**INSTRUCTION:** Turn the entries below into a Markdown table with two columns, No. and Text. Begin at the line that has "Given: Switch to the Prototype tab", stop after the line that has "pyautogui.click(x=759, y=254)", skip blank lines, and leave the pictures out.

**EXERCISE MATERIALS:**
══════

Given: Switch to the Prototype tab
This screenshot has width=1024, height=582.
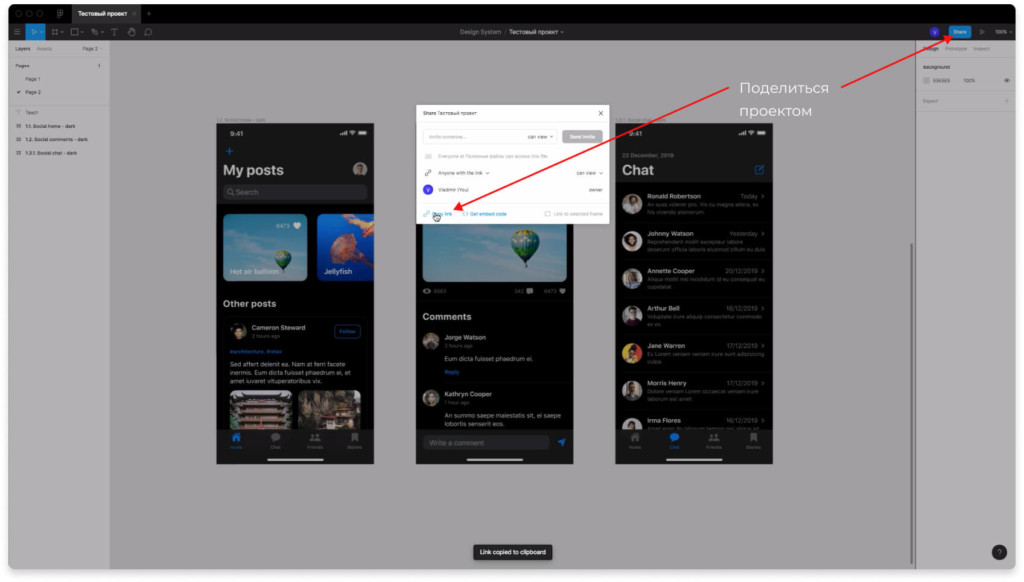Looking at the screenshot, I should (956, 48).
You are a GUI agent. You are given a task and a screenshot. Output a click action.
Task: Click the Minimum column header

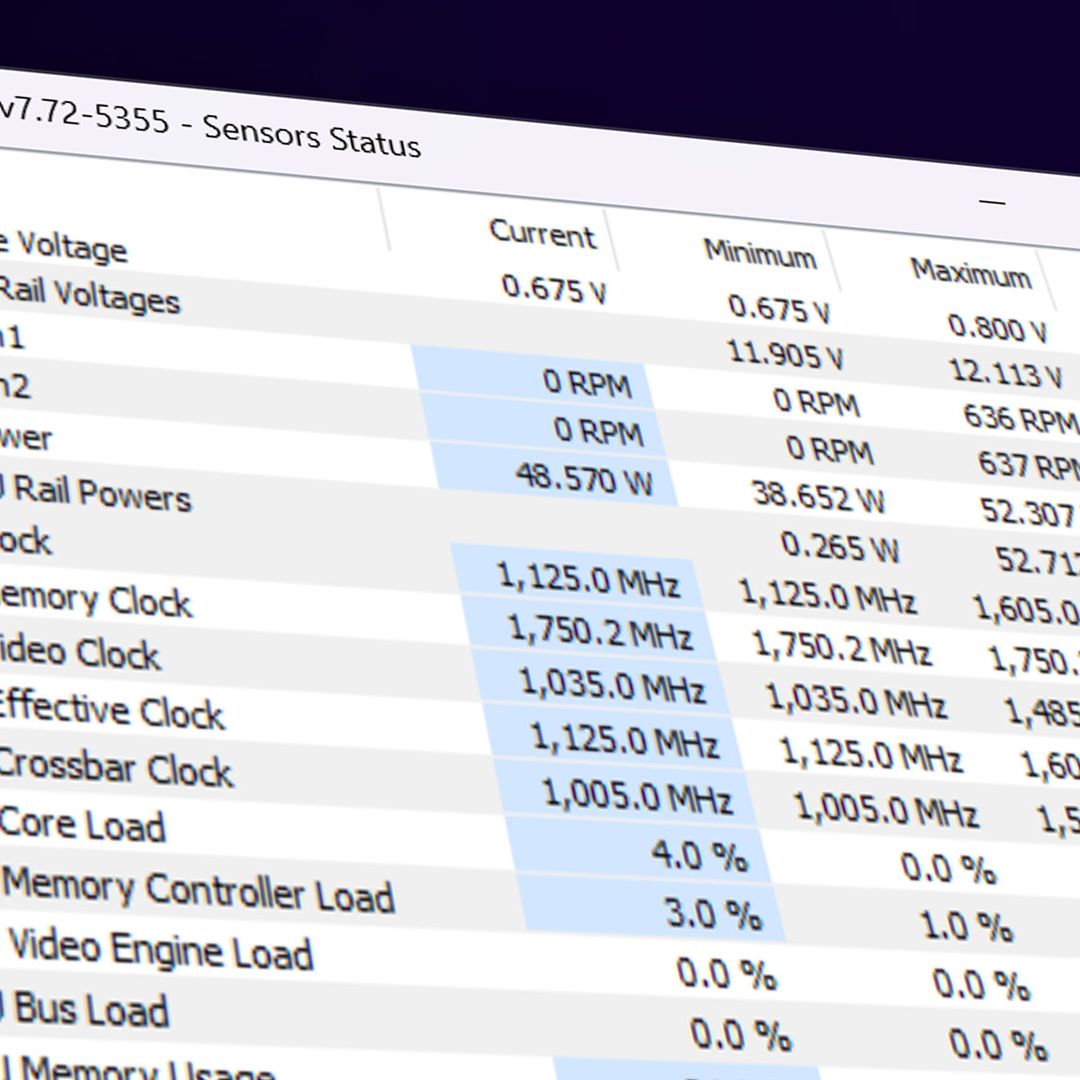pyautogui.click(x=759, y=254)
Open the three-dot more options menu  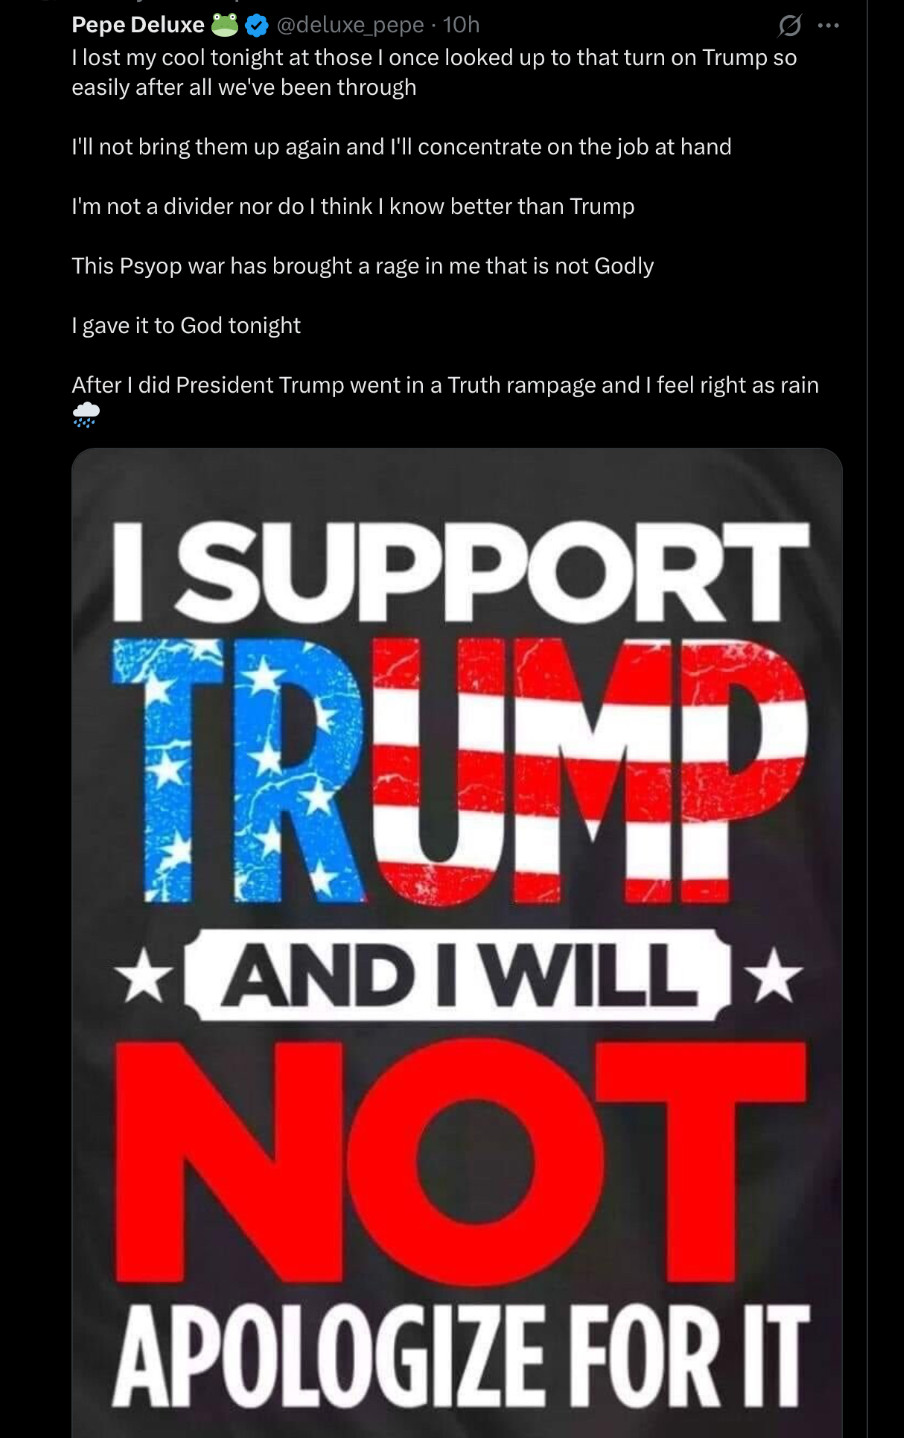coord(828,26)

══════

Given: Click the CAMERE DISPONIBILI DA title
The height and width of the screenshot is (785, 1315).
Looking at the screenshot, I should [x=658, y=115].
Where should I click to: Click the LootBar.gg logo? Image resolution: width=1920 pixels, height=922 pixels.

══════

**REPLY TO THE TASK:**
| No. | Text |
|---|---|
| 1 | Given: Switch to the Prototype tab |
| 2 | This screenshot has width=1024, height=582. |
| 3 | Looking at the screenshot, I should (956, 48). |
| 4 | You are a GUI agent. You are given a task and a screenshot. Output a click action. |
| 5 | Task: Click the Minimum column header |
| 6 | pyautogui.click(x=759, y=254) |